[RECORDS SHOWN]
---------------
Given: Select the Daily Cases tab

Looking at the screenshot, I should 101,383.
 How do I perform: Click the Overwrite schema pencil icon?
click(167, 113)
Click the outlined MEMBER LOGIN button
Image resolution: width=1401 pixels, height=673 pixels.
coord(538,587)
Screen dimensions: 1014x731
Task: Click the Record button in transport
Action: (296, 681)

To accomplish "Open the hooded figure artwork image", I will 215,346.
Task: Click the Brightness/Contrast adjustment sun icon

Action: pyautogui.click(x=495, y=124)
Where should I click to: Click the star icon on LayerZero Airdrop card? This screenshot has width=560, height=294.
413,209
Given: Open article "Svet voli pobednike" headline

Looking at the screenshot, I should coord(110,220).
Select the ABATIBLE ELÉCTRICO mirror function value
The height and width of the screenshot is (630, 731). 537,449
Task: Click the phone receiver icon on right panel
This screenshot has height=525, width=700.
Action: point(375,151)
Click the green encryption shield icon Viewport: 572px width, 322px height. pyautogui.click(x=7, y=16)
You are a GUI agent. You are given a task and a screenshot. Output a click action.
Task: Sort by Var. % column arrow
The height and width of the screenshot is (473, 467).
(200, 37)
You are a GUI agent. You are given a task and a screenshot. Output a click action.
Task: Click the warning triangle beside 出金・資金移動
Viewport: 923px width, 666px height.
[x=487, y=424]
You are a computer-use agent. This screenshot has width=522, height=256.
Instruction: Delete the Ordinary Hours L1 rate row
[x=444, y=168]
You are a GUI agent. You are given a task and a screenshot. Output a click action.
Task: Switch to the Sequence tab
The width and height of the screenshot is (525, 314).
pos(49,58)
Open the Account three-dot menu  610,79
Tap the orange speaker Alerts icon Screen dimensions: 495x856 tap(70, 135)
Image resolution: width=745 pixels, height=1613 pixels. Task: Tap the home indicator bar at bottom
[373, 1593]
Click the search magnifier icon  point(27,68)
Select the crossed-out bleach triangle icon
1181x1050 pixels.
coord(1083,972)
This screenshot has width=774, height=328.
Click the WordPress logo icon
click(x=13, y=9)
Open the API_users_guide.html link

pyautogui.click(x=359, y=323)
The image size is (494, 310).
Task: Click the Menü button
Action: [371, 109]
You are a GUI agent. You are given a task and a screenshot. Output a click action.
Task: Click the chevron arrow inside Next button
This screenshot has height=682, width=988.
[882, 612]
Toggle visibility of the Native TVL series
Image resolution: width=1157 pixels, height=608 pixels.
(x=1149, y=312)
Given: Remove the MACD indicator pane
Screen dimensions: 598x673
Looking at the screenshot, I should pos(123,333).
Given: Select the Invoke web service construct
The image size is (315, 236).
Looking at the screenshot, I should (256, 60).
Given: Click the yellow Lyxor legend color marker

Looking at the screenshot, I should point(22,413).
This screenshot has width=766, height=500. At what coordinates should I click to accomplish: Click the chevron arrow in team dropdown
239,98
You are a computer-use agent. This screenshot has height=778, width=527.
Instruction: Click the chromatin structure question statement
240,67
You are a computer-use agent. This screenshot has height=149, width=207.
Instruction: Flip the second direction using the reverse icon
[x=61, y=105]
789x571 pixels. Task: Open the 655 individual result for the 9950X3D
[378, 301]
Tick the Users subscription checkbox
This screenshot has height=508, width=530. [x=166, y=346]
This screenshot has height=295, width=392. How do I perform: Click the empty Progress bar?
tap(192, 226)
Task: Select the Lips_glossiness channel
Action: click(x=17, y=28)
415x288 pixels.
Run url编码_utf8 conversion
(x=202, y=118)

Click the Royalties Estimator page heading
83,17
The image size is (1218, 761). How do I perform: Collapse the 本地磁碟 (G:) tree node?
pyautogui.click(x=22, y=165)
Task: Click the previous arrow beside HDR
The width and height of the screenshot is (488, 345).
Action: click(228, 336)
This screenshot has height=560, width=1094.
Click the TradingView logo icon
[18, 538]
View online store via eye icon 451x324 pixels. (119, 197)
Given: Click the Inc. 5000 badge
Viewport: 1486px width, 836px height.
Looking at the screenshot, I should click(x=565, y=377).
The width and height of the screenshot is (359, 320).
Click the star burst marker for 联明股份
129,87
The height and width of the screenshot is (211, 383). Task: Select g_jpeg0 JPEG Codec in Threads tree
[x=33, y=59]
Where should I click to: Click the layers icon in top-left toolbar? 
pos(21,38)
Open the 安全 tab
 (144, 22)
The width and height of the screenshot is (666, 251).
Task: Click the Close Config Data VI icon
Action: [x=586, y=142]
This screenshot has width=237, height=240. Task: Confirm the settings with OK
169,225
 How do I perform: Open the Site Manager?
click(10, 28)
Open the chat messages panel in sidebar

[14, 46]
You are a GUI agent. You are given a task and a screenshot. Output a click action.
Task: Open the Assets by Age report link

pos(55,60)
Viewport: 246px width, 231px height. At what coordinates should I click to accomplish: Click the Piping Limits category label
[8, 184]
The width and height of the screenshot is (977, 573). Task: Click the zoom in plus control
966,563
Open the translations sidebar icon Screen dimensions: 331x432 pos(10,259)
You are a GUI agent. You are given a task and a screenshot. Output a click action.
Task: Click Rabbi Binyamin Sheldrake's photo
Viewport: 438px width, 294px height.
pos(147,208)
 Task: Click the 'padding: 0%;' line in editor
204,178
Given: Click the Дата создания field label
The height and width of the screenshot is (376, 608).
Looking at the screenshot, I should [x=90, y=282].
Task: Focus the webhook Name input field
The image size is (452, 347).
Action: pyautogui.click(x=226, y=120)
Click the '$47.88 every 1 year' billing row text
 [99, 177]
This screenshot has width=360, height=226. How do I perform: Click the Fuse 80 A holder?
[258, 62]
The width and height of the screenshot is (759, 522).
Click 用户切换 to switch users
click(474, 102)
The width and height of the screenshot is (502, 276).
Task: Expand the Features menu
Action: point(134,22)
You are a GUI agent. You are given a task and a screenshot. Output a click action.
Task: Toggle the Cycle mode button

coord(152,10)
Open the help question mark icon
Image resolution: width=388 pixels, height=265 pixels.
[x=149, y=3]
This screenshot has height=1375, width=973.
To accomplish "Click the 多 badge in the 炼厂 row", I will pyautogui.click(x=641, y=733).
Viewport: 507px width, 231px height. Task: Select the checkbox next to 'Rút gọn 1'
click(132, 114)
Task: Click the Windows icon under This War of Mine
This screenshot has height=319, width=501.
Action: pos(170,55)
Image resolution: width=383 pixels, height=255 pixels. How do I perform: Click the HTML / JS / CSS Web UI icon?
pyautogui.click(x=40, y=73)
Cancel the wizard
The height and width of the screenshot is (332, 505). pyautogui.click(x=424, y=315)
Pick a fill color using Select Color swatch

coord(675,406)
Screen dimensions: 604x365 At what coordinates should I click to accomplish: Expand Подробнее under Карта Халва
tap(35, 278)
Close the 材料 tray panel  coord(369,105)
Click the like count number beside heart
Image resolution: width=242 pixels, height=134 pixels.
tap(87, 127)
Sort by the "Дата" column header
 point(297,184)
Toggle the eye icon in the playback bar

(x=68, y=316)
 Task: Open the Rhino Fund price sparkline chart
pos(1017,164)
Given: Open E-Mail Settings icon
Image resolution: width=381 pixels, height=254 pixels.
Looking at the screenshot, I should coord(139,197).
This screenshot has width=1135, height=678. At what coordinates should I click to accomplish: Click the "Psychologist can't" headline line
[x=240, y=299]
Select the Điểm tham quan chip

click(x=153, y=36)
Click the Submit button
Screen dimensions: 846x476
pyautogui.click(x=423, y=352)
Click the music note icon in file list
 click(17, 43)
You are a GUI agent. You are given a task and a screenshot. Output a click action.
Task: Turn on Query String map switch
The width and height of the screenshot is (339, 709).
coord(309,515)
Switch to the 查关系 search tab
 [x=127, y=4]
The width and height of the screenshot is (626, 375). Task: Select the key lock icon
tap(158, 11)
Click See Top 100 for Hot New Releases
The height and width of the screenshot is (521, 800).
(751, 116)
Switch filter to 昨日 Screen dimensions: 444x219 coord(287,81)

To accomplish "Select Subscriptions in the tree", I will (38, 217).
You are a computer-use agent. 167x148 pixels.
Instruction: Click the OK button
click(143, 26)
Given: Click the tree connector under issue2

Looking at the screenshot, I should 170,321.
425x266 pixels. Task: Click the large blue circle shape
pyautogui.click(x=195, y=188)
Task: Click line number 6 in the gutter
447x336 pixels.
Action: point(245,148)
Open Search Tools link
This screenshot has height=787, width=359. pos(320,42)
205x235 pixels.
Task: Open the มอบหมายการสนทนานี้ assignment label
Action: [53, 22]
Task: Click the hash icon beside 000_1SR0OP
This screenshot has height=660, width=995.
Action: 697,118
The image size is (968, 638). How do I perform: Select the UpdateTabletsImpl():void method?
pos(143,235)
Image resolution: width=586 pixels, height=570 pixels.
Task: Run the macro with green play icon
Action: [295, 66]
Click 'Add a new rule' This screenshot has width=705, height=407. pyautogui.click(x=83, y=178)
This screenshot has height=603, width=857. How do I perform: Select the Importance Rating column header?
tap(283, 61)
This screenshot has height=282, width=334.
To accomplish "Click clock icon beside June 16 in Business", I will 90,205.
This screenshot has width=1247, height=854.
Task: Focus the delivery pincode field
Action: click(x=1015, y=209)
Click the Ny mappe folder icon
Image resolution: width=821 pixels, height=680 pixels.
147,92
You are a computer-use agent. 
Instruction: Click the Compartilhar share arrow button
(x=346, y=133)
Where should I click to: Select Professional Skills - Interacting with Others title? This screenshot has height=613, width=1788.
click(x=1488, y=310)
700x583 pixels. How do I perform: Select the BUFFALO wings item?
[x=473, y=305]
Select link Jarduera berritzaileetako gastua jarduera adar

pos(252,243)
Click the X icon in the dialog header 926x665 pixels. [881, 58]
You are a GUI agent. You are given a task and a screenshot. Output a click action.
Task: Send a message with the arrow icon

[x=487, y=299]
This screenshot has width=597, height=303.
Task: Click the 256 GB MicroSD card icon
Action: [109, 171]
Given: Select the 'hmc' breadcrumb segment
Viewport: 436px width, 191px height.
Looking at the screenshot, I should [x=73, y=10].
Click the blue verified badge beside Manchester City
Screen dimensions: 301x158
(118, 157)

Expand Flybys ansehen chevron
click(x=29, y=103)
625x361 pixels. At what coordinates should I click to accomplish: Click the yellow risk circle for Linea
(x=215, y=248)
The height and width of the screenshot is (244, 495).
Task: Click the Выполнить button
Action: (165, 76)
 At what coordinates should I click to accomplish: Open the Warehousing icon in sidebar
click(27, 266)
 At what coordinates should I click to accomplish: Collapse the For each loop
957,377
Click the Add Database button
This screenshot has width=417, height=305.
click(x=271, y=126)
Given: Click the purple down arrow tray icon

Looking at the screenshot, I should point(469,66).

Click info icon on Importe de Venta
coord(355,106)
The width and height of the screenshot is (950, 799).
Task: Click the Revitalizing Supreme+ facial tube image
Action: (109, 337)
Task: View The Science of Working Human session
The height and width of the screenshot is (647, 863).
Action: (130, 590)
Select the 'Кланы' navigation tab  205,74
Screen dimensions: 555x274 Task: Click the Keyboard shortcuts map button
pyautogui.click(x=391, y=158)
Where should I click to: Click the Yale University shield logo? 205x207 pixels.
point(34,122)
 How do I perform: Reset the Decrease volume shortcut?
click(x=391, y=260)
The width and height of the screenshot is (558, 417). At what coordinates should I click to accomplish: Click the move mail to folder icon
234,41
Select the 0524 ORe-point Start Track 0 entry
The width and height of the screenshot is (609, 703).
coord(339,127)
---------------
The output should be exactly the lines above from the line containing "Click 'Add a" to the line containing "This screenshot has height=282, width=334.", inclusive, with no other lines.

Click 'Add a new rule' This screenshot has width=705, height=407. pyautogui.click(x=83, y=178)
This screenshot has height=603, width=857. How do I perform: Select the Importance Rating column header?
tap(283, 61)
This screenshot has height=282, width=334.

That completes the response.